Por outras palavras, quase todos ainda continuam a justificar “a posteriori” a utilização da violência para a conquista do poder, considerando que há actos de violência terrorista que podem ser menos violentos do que certas situações de violência. Não faltam até os que foram ministros ou continuam agentes de Estados que mandaram assassinar adversários políticos e que têm o despudor de dar lições de moral televisiva e de teorizarem calhamaços sobre a matéria.
O método foi, aliás, utilizado pelas resistências ao nazi-fascismo, desde os liberais aos partisans, visando a liquidação de situações de violência, consideradas como autênticos Estados Terroristas. Da mesma forma, o terrorismo foi utilizado pelos movimentos anti-colonialistas de libertação nacional do Terceiro Mundo, que ainda usam esses sinais de luta armada como símbolos nacionais e cujos líderes chegaram a ser reconhecidos oficialmente como interlocutores pelas organizações internacionais.
Alguns desses mesmos “terroristas” chegaram mesmo a ser recebidos pelo próprio Papa, como fez Paulo VI com os três líderes dos movimentos de libertação nacional da Guiné, Angola e Moçambique que aí combatiam militarmente a soberania portuguesa. Porque, desde a neo-escolástica que sempre se admitiu o tiranicídio.
Há assim um espaço de ambiguidade entre o terrorismo, a luta de libertação nacional e a resistência libertadora. Até porque o único padrão utilizado tem sido a eficácia do resultado. Por outras palavras, a possibilidade do vencedor poder decretar a qualificação justa para o grupo que o apoiou, enquanto o vencido, condenado ao silêncio, não passará de mero bandido armado.

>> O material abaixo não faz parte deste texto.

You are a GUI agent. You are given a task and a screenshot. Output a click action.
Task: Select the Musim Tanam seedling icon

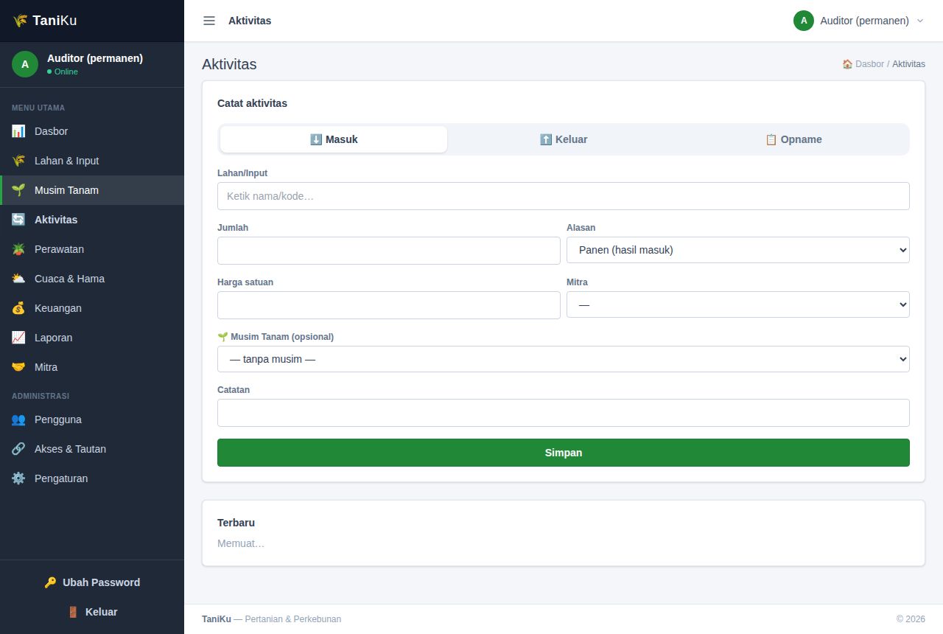(x=18, y=190)
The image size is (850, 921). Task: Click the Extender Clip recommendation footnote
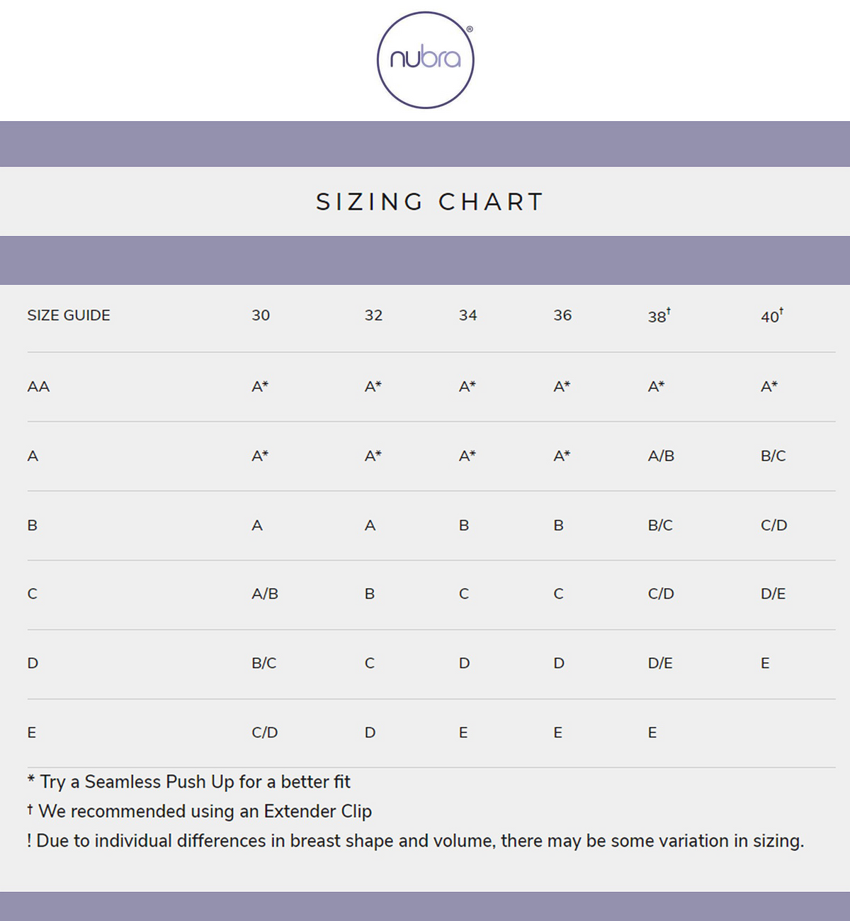(200, 811)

O que no dia 11 de Março se passou em Madrid dura há séculos e infelizmente vai continuar. Só haverá paz na terra, se os homens forem homens, de boa vontade. Se o direito fundamentar e limitar o poder internacional. Se a justiça iluminar o direito. Mas desde que a justiça não seja impotente. E o direito não seja manipulado pelo poder.
Com efeito, tanto há formas violentas de modificação política (da guerrilha à revolução, do golpe de Estado à rebelião e à insurreição) como estados de violência, pelo que, muito eclesiástica e catolicamente, até se teorizou a espiral da violência, salientando-se que a violência estrutural da opressão sistémica gera a violência subversiva do rebelde, a qual leva à violência repressiva dos instalados.
Por isso, muitos referem uma violência estrutural ou simbólica, diversa da violência física, concebendo-se aquela como a forma de controlo social resultante dos processos de aculturação e de socialização, dado que, ao integrar-se numa sociedade, o indivíduo é obrigado a renunciar à satisfação de algumas expectativas, gerando-se uma diferença negativa entre os desejos e as realizações efectivas.
Retomando Pierre Bourdieu, pudemos, aliás, observar, nalguns comentários aos recentes acontecimentos sangrentos, que se mantém o domínio de certa violência simbólica, daquela forma de impor como legítimas certas significações, ocultando as relações de força interessadas no estabelecimento dessas significações.
Quando os tradicionais “bonzos” da nossa gerontocracia que abusa da posição dominante no situacionismo doméstico e no dependencismo seguidista face à potência dominante, depois de carimbarem o conceito terrorista que mais lhes convém e de se esquecerem que foram activistas de certos modelos de Estado Terrorista, continuam a lavar as mãos como Pilatos, no “day after”, termos de concluir que alguns intelectuais também a ser responsáveis pelas carnificinas.